● Assigned task: Whether an entry is long or short, retype it exactly.

─── Material for the task

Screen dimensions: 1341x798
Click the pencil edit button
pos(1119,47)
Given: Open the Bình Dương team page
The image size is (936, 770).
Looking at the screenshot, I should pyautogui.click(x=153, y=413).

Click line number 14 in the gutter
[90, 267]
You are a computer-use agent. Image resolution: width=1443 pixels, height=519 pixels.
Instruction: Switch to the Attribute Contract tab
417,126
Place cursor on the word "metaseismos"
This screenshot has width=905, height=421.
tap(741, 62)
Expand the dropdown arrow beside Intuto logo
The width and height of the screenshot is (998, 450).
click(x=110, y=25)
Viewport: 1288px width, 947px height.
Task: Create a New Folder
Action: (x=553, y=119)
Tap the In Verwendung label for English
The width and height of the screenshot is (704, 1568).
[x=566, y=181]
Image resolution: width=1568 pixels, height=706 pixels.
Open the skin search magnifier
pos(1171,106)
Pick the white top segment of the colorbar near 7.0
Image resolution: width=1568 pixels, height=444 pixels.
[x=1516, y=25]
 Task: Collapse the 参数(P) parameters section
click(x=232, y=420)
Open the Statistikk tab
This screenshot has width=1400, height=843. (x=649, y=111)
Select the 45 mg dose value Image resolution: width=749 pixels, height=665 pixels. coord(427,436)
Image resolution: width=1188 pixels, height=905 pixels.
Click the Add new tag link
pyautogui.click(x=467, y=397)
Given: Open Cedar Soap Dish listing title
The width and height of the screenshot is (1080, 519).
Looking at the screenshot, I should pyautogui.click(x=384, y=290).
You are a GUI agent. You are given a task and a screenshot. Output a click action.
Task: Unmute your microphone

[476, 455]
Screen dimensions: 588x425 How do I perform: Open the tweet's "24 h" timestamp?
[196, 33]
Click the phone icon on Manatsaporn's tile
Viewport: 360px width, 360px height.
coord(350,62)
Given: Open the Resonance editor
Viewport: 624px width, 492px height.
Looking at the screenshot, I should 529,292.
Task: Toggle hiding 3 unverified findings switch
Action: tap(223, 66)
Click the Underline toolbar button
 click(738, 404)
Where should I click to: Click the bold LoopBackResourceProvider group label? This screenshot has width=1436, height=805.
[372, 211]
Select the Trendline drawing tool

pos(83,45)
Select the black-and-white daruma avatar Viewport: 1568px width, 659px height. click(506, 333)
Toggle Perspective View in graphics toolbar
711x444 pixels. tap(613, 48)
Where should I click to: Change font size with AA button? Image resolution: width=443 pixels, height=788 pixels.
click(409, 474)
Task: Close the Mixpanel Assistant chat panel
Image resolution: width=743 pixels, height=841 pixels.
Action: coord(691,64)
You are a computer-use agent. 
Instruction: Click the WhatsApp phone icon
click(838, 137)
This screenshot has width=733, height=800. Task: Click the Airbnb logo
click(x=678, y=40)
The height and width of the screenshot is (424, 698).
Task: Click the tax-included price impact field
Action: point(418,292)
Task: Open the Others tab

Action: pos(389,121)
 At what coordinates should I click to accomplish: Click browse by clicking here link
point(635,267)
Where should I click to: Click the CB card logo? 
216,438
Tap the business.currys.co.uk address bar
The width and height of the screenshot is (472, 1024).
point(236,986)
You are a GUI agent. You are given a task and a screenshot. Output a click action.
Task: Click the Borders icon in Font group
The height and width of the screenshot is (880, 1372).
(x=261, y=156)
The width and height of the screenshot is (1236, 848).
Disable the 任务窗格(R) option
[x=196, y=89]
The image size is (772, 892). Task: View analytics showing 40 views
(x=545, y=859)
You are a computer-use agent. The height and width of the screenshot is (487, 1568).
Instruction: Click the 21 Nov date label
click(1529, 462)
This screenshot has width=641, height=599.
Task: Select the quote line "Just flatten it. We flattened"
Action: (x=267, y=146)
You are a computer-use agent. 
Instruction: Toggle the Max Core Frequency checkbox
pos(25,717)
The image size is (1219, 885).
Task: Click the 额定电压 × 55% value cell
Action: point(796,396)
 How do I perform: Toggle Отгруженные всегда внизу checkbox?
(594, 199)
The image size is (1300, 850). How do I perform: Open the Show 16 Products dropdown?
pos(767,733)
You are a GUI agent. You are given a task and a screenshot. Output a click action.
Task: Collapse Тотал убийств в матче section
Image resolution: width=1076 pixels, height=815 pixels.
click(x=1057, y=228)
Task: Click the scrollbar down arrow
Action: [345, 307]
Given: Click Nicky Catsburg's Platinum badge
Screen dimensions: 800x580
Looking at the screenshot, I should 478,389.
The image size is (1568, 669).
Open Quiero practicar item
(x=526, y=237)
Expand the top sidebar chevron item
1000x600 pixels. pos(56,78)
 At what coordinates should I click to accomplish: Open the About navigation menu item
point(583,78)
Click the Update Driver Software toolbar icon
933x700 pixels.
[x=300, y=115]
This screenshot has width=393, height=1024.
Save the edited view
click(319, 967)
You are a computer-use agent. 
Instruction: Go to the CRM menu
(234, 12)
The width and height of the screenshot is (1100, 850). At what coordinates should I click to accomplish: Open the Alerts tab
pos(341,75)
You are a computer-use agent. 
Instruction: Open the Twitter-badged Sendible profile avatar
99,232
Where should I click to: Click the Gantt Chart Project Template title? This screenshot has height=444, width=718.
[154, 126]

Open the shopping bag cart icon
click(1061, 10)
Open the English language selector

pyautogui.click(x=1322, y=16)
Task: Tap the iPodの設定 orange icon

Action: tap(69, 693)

──────

● Task solution:
Screen dimensions: 1341x798
Click the pencil edit button
pos(1119,47)
Given: Open the Bình Dương team page
The image size is (936, 770).
Looking at the screenshot, I should pyautogui.click(x=153, y=413).

Click line number 14 in the gutter
[90, 267]
You are a computer-use agent. Image resolution: width=1443 pixels, height=519 pixels.
Instruction: Switch to the Attribute Contract tab
417,126
Place cursor on the word "metaseismos"
This screenshot has width=905, height=421.
tap(741, 62)
Expand the dropdown arrow beside Intuto logo
The width and height of the screenshot is (998, 450).
click(x=110, y=25)
Viewport: 1288px width, 947px height.
Task: Create a New Folder
Action: (x=553, y=119)
Tap the In Verwendung label for English
The width and height of the screenshot is (704, 1568).
[x=566, y=181]
Image resolution: width=1568 pixels, height=706 pixels.
Open the skin search magnifier
pos(1171,106)
Pick the white top segment of the colorbar near 7.0
Image resolution: width=1568 pixels, height=444 pixels.
[x=1516, y=25]
 Task: Collapse the 参数(P) parameters section
click(x=232, y=420)
Open the Statistikk tab
This screenshot has width=1400, height=843. (x=649, y=111)
Select the 45 mg dose value Image resolution: width=749 pixels, height=665 pixels. coord(427,436)
Image resolution: width=1188 pixels, height=905 pixels.
Click the Add new tag link
pyautogui.click(x=467, y=397)
Given: Open Cedar Soap Dish listing title
The width and height of the screenshot is (1080, 519).
Looking at the screenshot, I should pyautogui.click(x=384, y=290).
You are a GUI agent. You are given a task and a screenshot. Output a click action.
Task: Unmute your microphone

[476, 455]
Screen dimensions: 588x425 How do I perform: Open the tweet's "24 h" timestamp?
[196, 33]
Click the phone icon on Manatsaporn's tile
Viewport: 360px width, 360px height.
coord(350,62)
Given: Open the Resonance editor
Viewport: 624px width, 492px height.
Looking at the screenshot, I should 529,292.
Task: Toggle hiding 3 unverified findings switch
Action: tap(223, 66)
Click the Underline toolbar button
 click(738, 404)
Where should I click to: Click the bold LoopBackResourceProvider group label? This screenshot has width=1436, height=805.
[372, 211]
Select the Trendline drawing tool

pos(83,45)
Select the black-and-white daruma avatar Viewport: 1568px width, 659px height. click(506, 333)
Toggle Perspective View in graphics toolbar
711x444 pixels. tap(613, 48)
Where should I click to: Change font size with AA button? Image resolution: width=443 pixels, height=788 pixels.
click(409, 474)
Task: Close the Mixpanel Assistant chat panel
Image resolution: width=743 pixels, height=841 pixels.
Action: coord(691,64)
You are a computer-use agent. 
Instruction: Click the WhatsApp phone icon
click(838, 137)
This screenshot has width=733, height=800. Task: Click the Airbnb logo
click(x=678, y=40)
The height and width of the screenshot is (424, 698).
Task: Click the tax-included price impact field
Action: point(418,292)
Task: Open the Others tab

Action: pos(389,121)
 At what coordinates should I click to accomplish: Click browse by clicking here link
point(635,267)
Where should I click to: Click the CB card logo? 
216,438
Tap the business.currys.co.uk address bar
The width and height of the screenshot is (472, 1024).
point(236,986)
You are a GUI agent. You are given a task and a screenshot. Output a click action.
Task: Click the Borders icon in Font group
The height and width of the screenshot is (880, 1372).
(x=261, y=156)
The width and height of the screenshot is (1236, 848).
Disable the 任务窗格(R) option
[x=196, y=89]
The image size is (772, 892). Task: View analytics showing 40 views
(x=545, y=859)
You are a computer-use agent. The height and width of the screenshot is (487, 1568).
Instruction: Click the 21 Nov date label
click(1529, 462)
This screenshot has width=641, height=599.
Task: Select the quote line "Just flatten it. We flattened"
Action: (x=267, y=146)
You are a computer-use agent. 
Instruction: Toggle the Max Core Frequency checkbox
pos(25,717)
The image size is (1219, 885).
Task: Click the 额定电压 × 55% value cell
Action: point(796,396)
 How do I perform: Toggle Отгруженные всегда внизу checkbox?
(594, 199)
The image size is (1300, 850). How do I perform: Open the Show 16 Products dropdown?
pos(767,733)
You are a GUI agent. You are given a task and a screenshot. Output a click action.
Task: Collapse Тотал убийств в матче section
Image resolution: width=1076 pixels, height=815 pixels.
click(x=1057, y=228)
Task: Click the scrollbar down arrow
Action: [345, 307]
Given: Click Nicky Catsburg's Platinum badge
Screen dimensions: 800x580
Looking at the screenshot, I should 478,389.
The image size is (1568, 669).
Open Quiero practicar item
(x=526, y=237)
Expand the top sidebar chevron item
1000x600 pixels. pos(56,78)
 At what coordinates should I click to accomplish: Open the About navigation menu item
point(583,78)
Click the Update Driver Software toolbar icon
933x700 pixels.
[x=300, y=115]
This screenshot has width=393, height=1024.
Save the edited view
click(319, 967)
You are a computer-use agent. 
Instruction: Go to the CRM menu
(234, 12)
The width and height of the screenshot is (1100, 850). At what coordinates should I click to accomplish: Open the Alerts tab
pos(341,75)
You are a computer-use agent. 
Instruction: Open the Twitter-badged Sendible profile avatar
99,232
Where should I click to: Click the Gantt Chart Project Template title? This screenshot has height=444, width=718.
[154, 126]

Open the shopping bag cart icon
click(1061, 10)
Open the English language selector

pyautogui.click(x=1322, y=16)
Task: Tap the iPodの設定 orange icon

Action: tap(69, 693)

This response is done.